Re: Schema.org property cardinality and use of plural (WAS Re: SoftwareApplication proposal for schema.org)

On Fri, Feb 24, 2012 at 3:25 PM, Will Norris <will@willnorris.com> wrote:


> To address the original question, I think singular and plural naming of
> properties is certainly one way (though not the only way) to imply the
> expected cardinality of a particular property.  Yes, you get the somewhat
> unusual mismatch of naming each individual instance with a plural name, but
> you're always going to run into this certain cases.  If were you use
> singular naming, you get weird results when you following the specified
> JSON mapping:
>
> {
>   "type": "http://schema.org/Person",
>   "properties": {
>     "child": [ { ... }, { ... } ]
>   }
> }
>

I would prefer to see the potentially confusing mismatch be on the JSON
(consumer) side rather than the HTML (publisher) side.

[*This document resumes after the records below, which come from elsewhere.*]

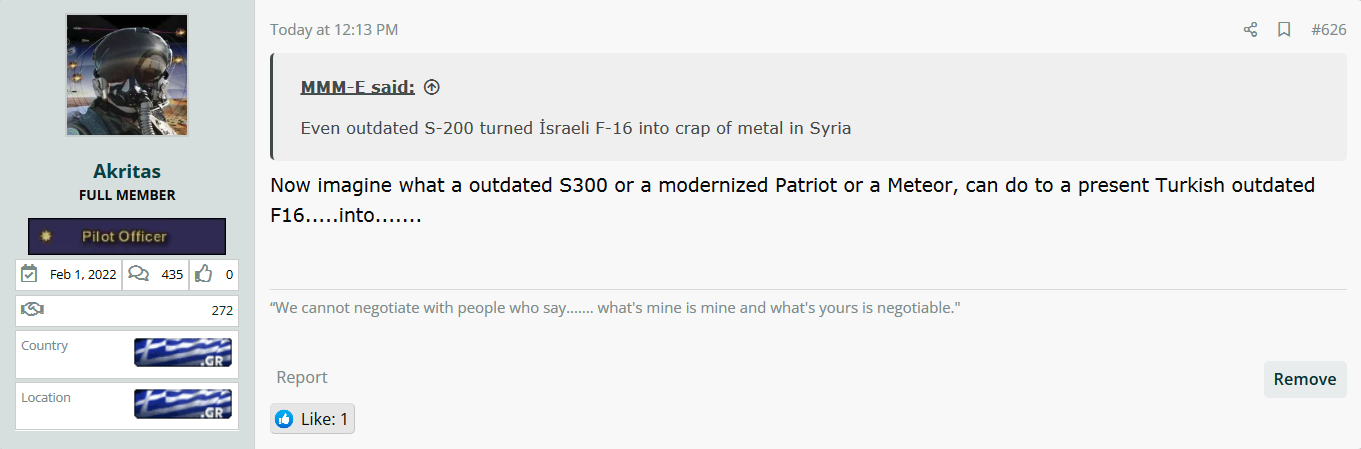1361x449 pixels.
Task: Click the handshake points icon
Action: tap(32, 310)
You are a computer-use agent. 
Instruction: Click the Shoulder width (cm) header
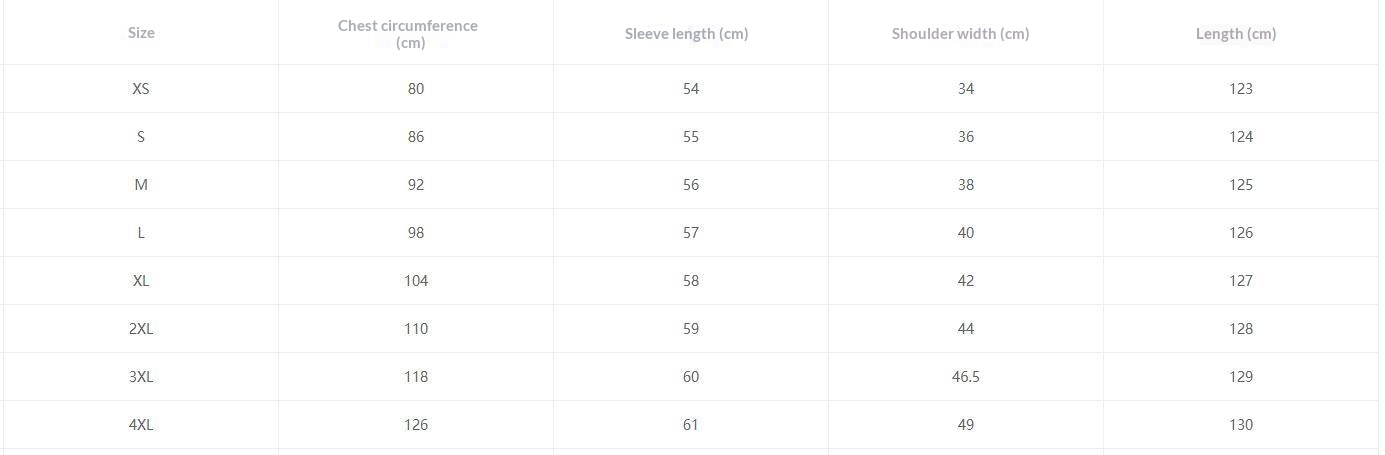click(960, 34)
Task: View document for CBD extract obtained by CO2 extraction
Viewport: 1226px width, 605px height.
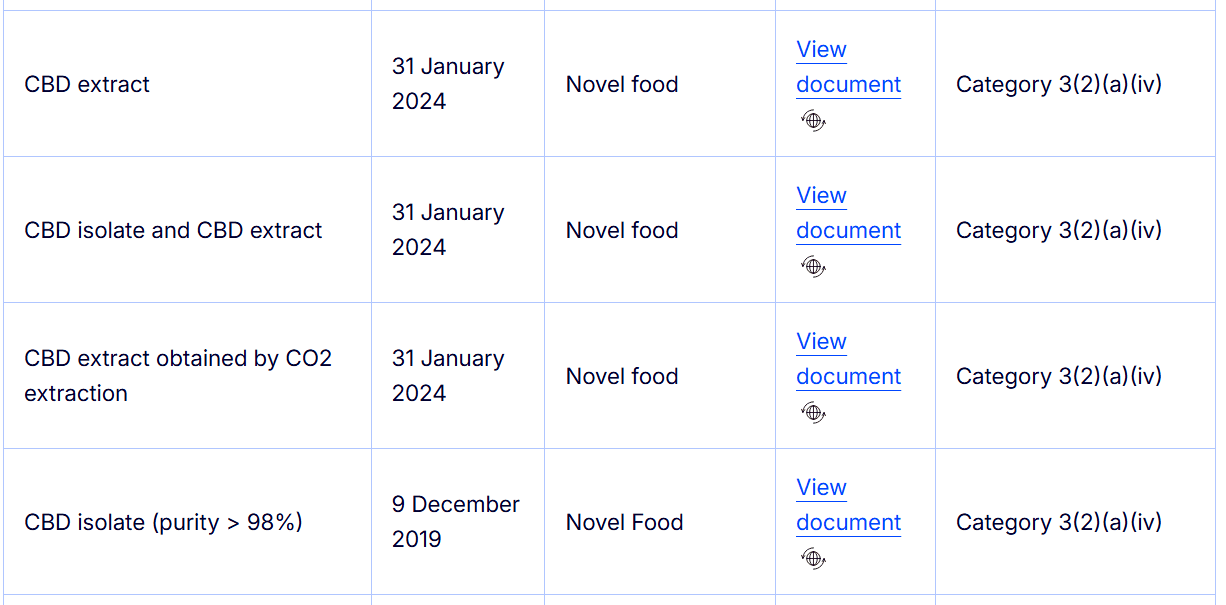Action: (x=848, y=358)
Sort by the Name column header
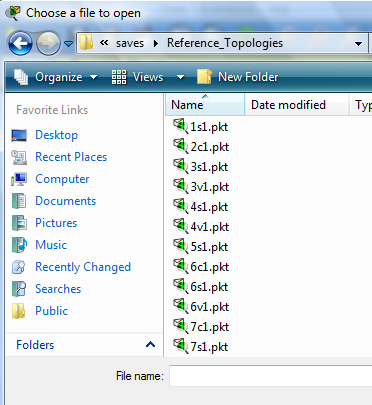 pos(205,105)
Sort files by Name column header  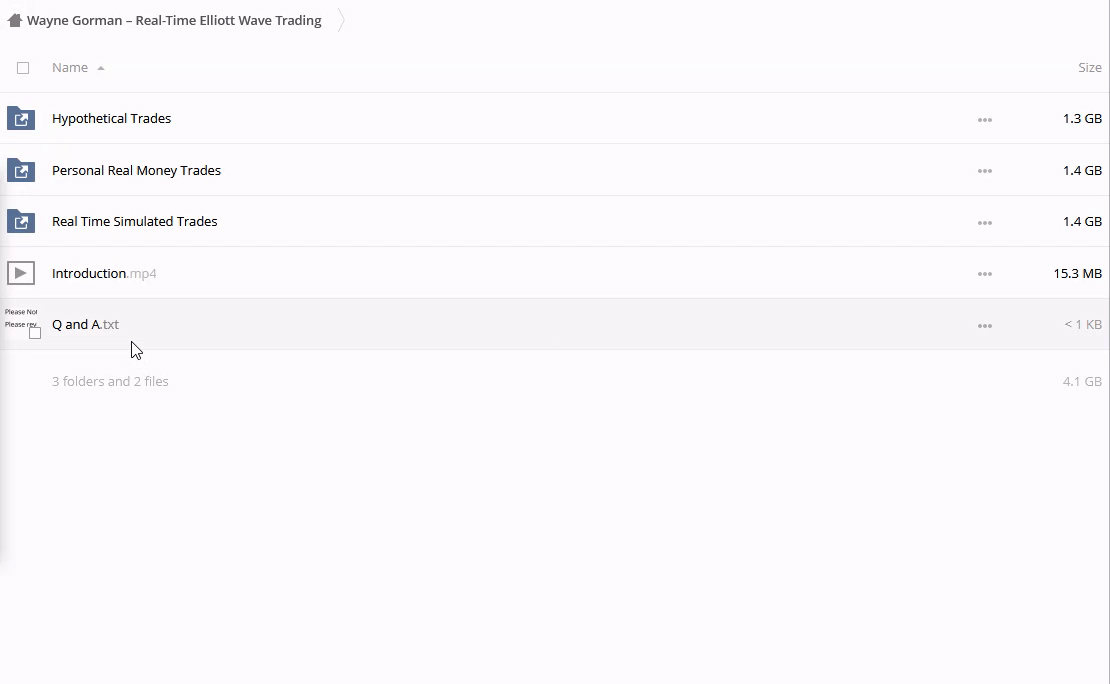[70, 67]
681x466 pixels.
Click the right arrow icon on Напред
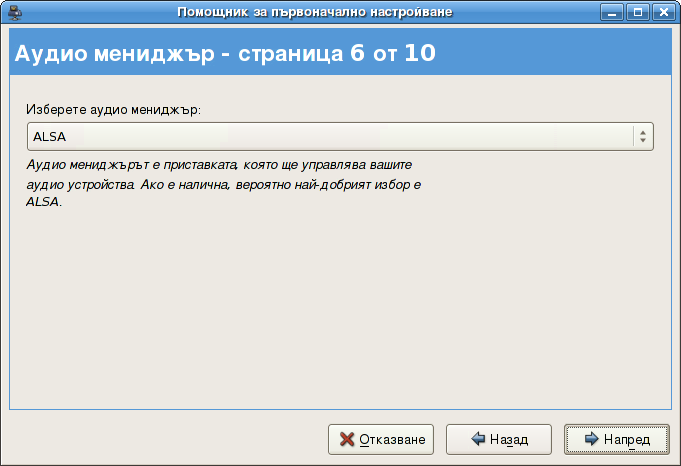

I say this because I think we can expect a higher degree of technical
understanding from consumers who are processing the data than we can from
Web content authors who are publishing the data. In order to move the
mismatch from publishers to consumers, terms need to be singular


> I think the same would apply to cardinality.  We provide guidance on
> expected cardinality of properties, but always do the best we can with
> whatever we get.
>
>
I agree that it is good for large scale Schema.org consumers to do the best
with whatever they get. However, that's more difficult for smaller scale
projects. For example, I am working with the Drupal community to develop a
tool that relies on HTML data to bring together content in sensible ways
and I would like to rely on Schema.org for the vocabulary. The amount of
available resource that we can put into this project is magnitudes smaller
than the resources the search engines have available (I would assume, at
least). Therefore, if there is mass confusion about how to use the terms,
we're much less likely to be able to build upon it.